Ganado y animales domésticos. 

Ciervos

El cronista Cieza de León, refiriéndose a Piura, manifiesta: “solía haber gran cantidad de ganado que llaman ovejas del Perú, en este tiempo hay muy pocas, por la priesa (sic), que los españoles les han dado”. 

Se refiere al Cronista a las llamas. Estos animales no obstante que prefieren los climas fríos y de altura, se aclimataron en la costa, cuando fueron traídos por los incas conquistadores.

Cuando los españoles desembarcaron en Tumbes, observaron rebaños enteros de llamas que llegaban cargadas con mercancía.

Sajinos

Los españoles les dieron muy mal trato, cargándolas con pesos excesivos y haciéndolas sacrificar para aprovechar su carne y su lana. 

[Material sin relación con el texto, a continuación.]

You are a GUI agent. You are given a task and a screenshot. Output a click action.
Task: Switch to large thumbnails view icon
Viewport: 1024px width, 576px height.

El mismismo cronista, dice que en las casan de los indios tallanes “se ven muchos perros diferentes de la casta de España, del tamaño de gozques, a quienes llaman chonos. Crían también muchos patos”. 

Cuy

Los gozques eran perro pequeños de los labriegos españoles. Parecen que la cría de patos estaba muy extendida en el suelo tallán y se le tenían en gran aprecio. Cuando Pizarro recibió a una embajada de personajes que en San Miguel lo saludaron en nombre, del Inca, como parte de los regalos que le hicieron le obsequiaron dos patos secos. Habían perros sin pelambre de los llamados viringos. 

El cronista Oviedo, dice que desde Tumbes hacia abajo hay bastante ganado auquénido, muchas clases de patos y que la cacería la hacen con aves salvajes, venados, zorras y gatos de monte. También cazaban cóndores que desde los Andes bajaban a la costa para atacar a los lobos marinos. 

Patos

Cieza afirma que en la sierra, desde la región de los Cañaris, no sólo habían llamas, sino también guanacos y vicuñas.

El mismo cronista menciona la existencia de puercos pecarís cuya carne ponderaba. Se refería sin duda alguna a los sajinos. 

Habían unas especies de pavas domésticas, de las que una era un poco más grande que un pato y la llamaban zuta y otra parecida a los gallos y la llamaban maca. Posiblemente era la aliblanca especie casi extinguida que existe aún en la Reserva de Amotape. 

En los campos vivían muchas perdices y tórtolas. Habían ratones pero no ratas.